Hay algunas certezas. Gimnasia no es un plan B. Nunca estuvo en sus planes jugar en Independiente. Atendió al hijo de Moyano por cortesía y ante la insistencia tiró sobre la mesa un número imposible: le dieron el Ok. De todos modos, la respuesta fue negativa.
Tampoco estuvo en sus planes dejar de jugar para dirigir a Boca. Tiene más para perder que para ganar y sabe que Riquelme no lo quiere. Más allá de las desmentidas, sabe que el veto del 10 no es un invento periodístico. No hay feeling, no lo hubo cuando jugaron juntos -recordar las ganas de Riquelme de jugar con su amigo Delgado como titular- y parece que no lo habrá.
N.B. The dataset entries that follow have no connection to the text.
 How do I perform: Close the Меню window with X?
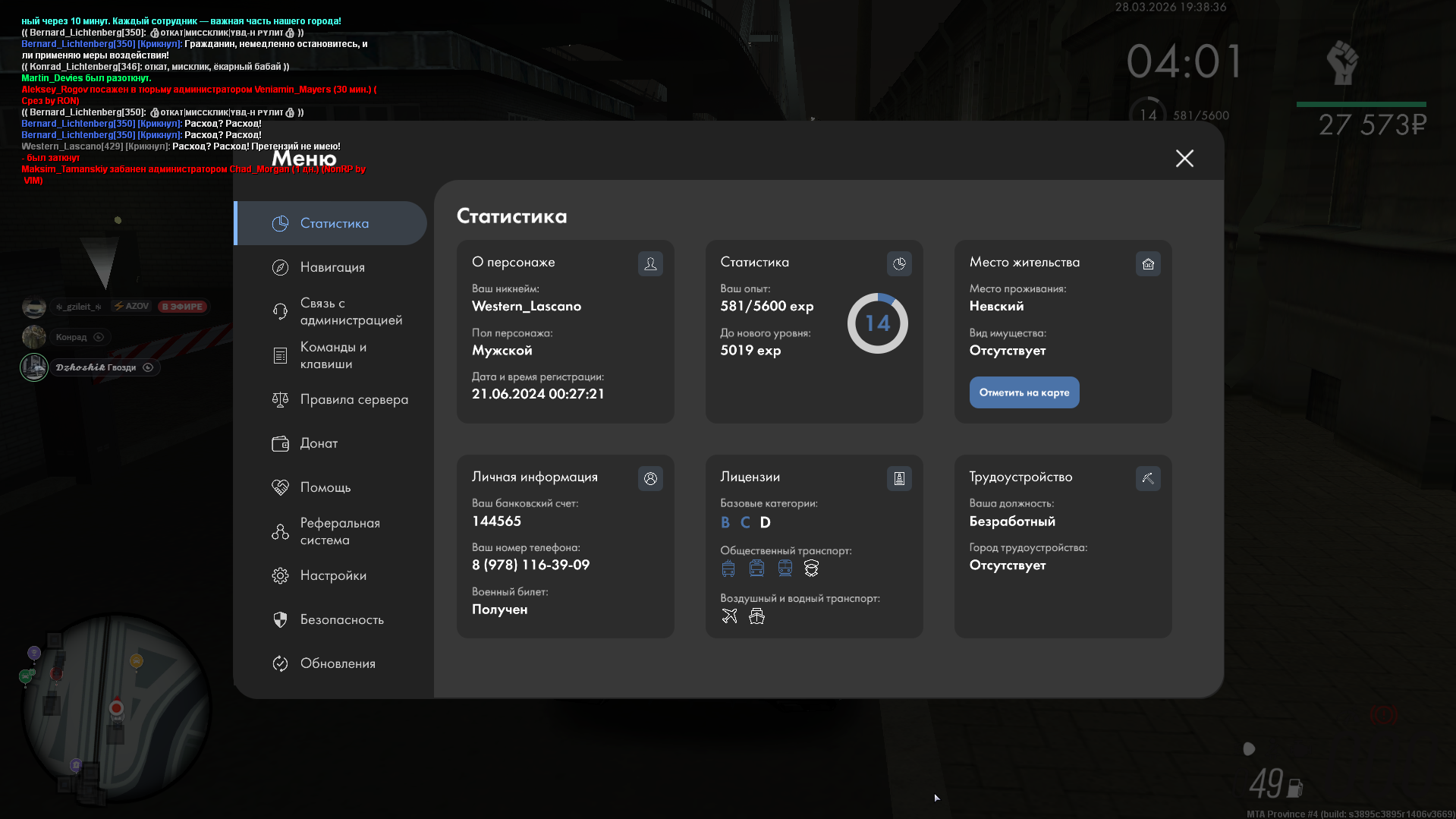coord(1184,158)
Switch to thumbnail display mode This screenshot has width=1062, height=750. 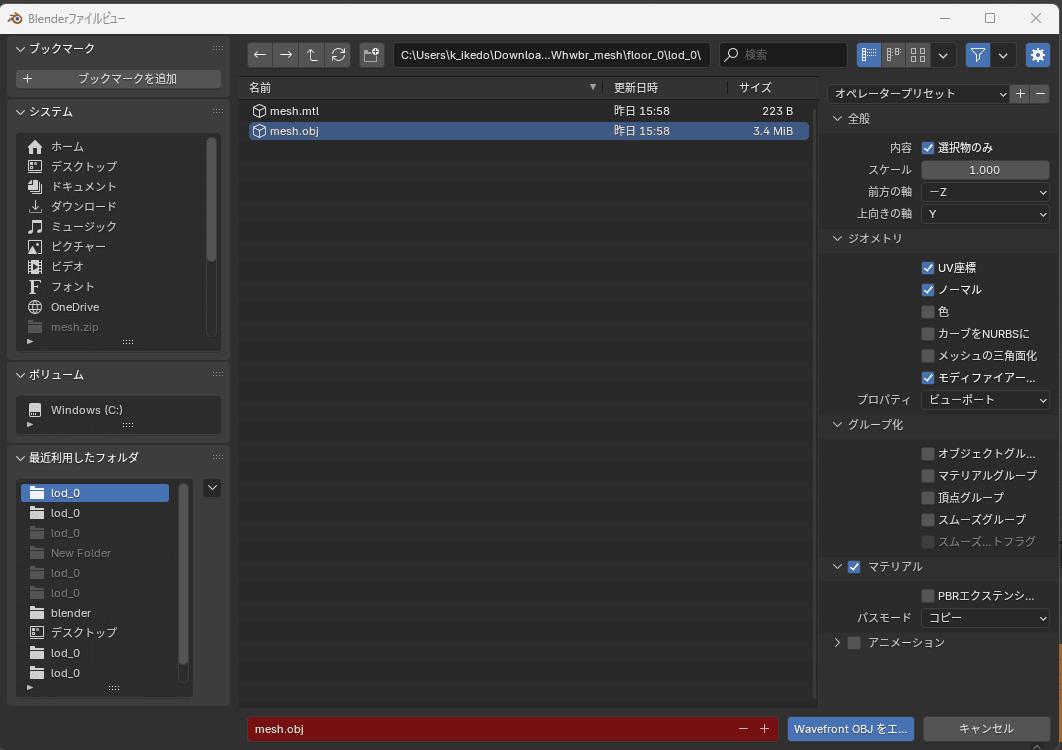coord(917,55)
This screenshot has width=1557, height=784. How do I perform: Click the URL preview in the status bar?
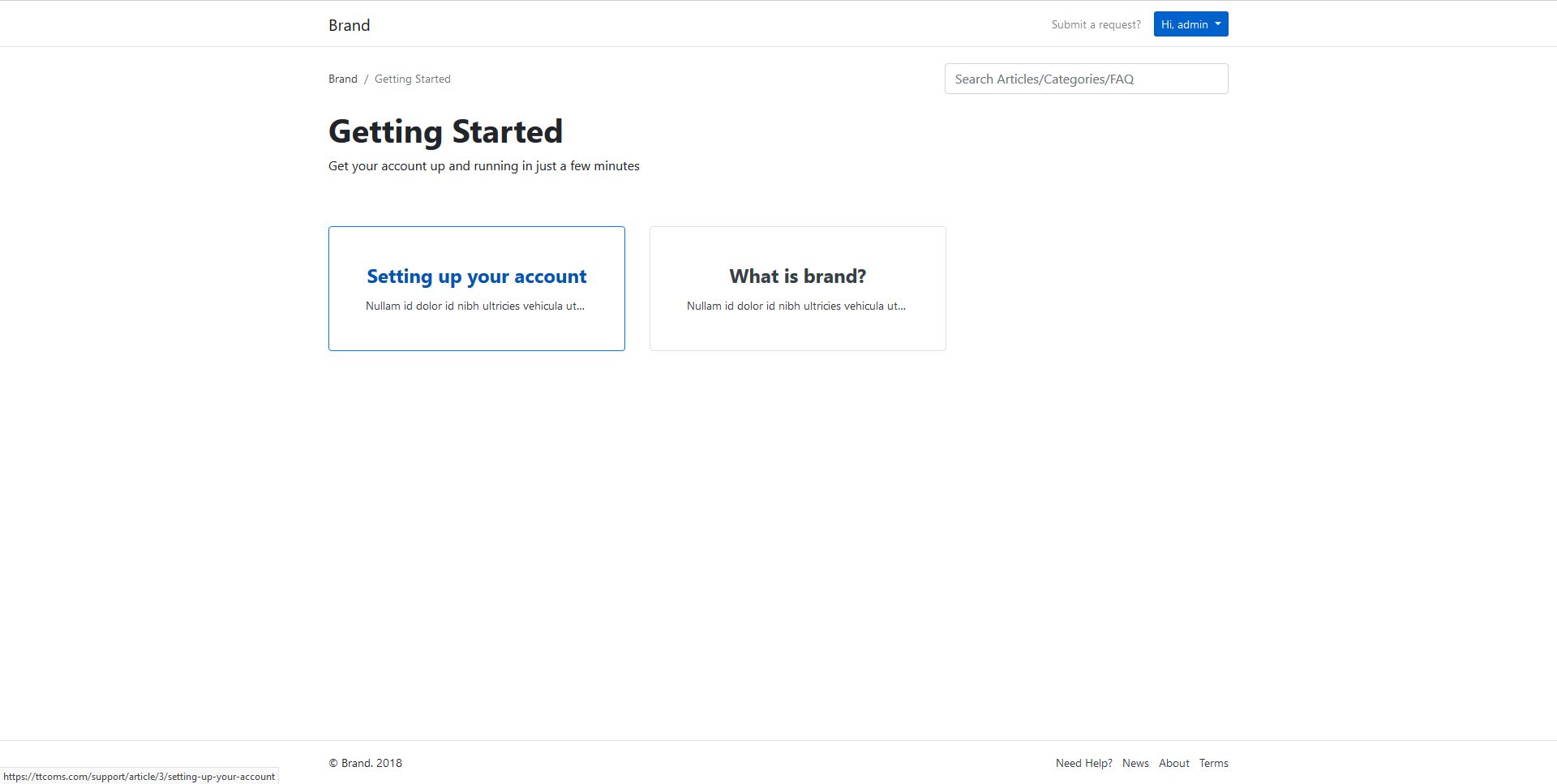pos(139,777)
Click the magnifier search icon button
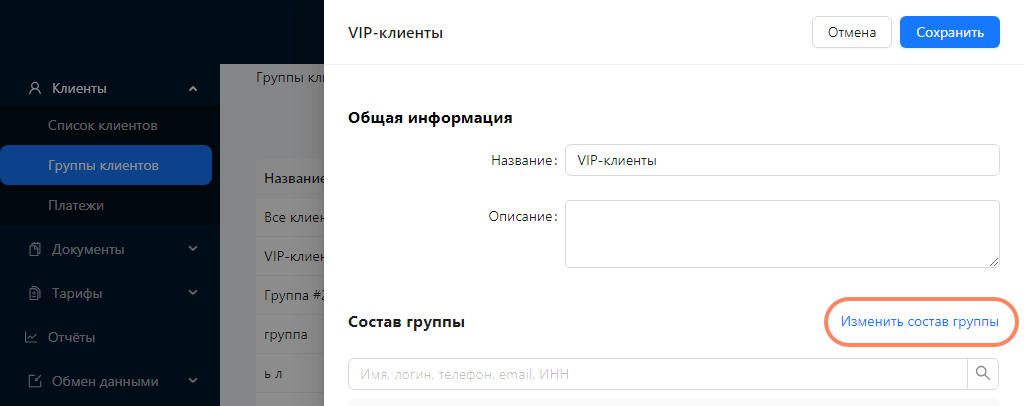 [x=983, y=373]
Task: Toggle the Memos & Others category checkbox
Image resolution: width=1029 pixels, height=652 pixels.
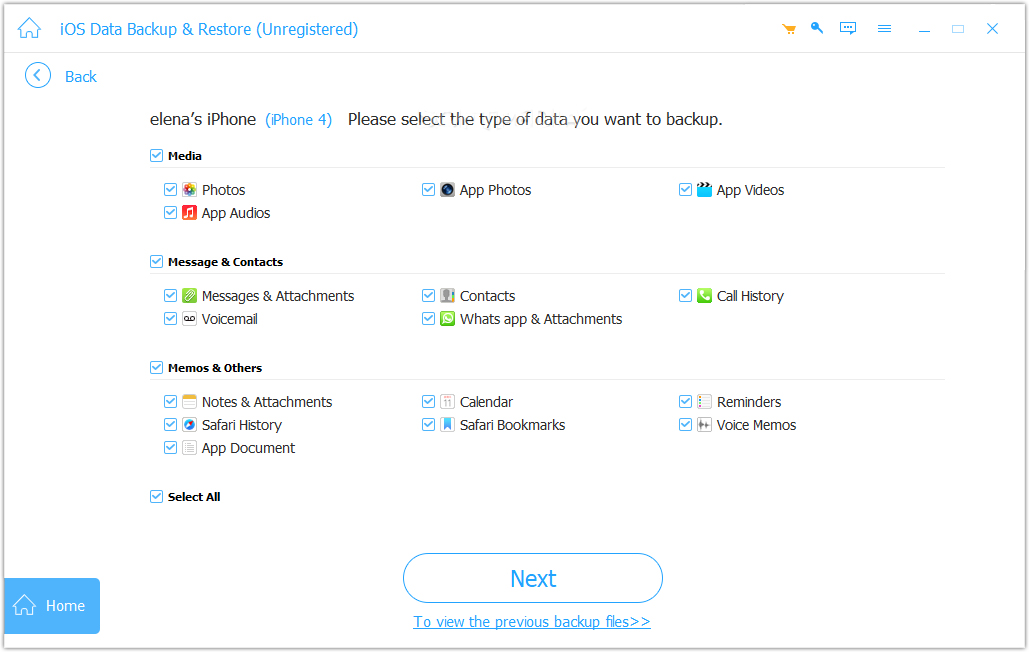Action: (x=156, y=368)
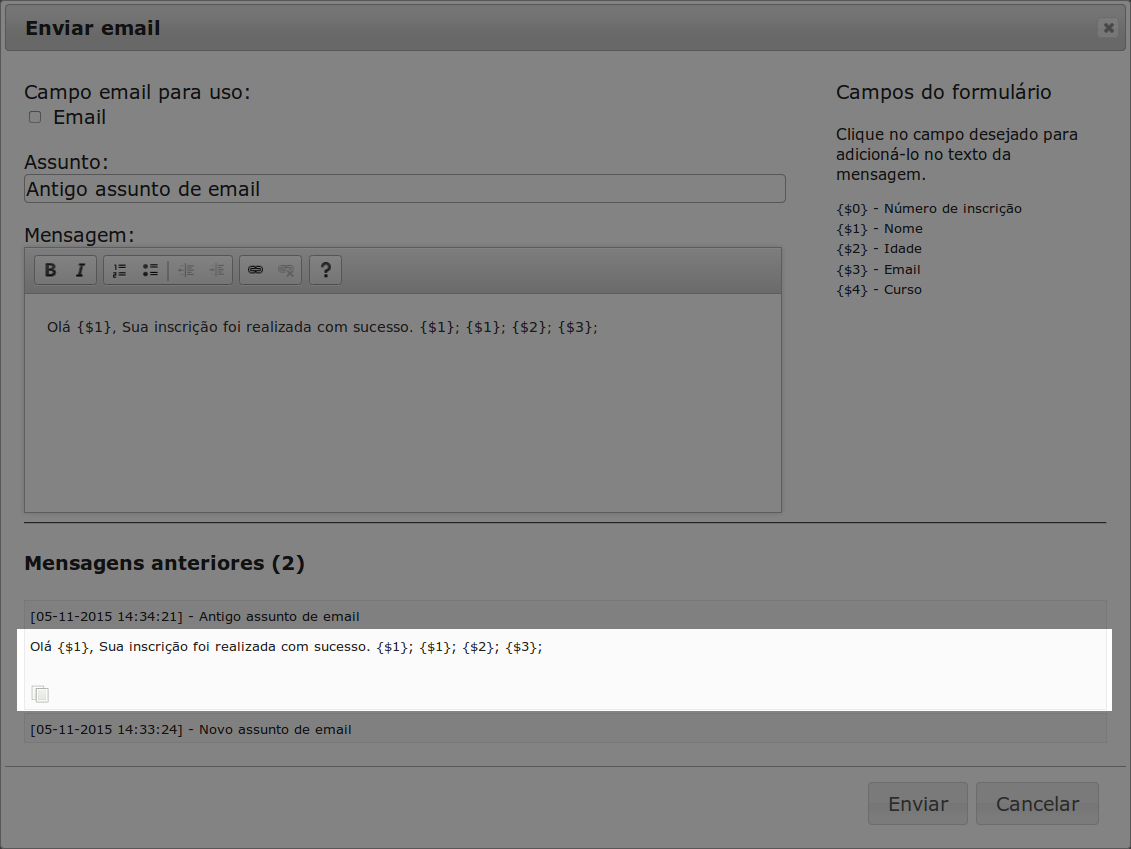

Por eso, Guillermo no va a Boca el año próximo y parece que tampoco será alternativa a mediano plazo.
La historia es entre Columbus Crew y Gimnasia. El equipo de Ohio hizo uso de la opción y Guillermo tiene el contrato en la mano, la Liga ya se lo envió.Debe ser difícil desligarse de un contrato millonario, pero no parece imposible...
Una sensación: Guillermo Barros Schelotto jugará en Gimnasia en 2008. Las alternativas que evalua son regresar por seis meses para jugar el Clausura, volver en junio o que la vuelta a casa sea ahora y hasta el adiós. El si parcial de ayer puede ser definitivo cerca de fin de año.
No hay dudas. Gimnasia lo necesita ya. El club, el equipo, la gente. Y él -jugador ambicioso y ganador- seguramente tendrá ganas de afrontar el desafío de ser la locomotora de este tren en 2008.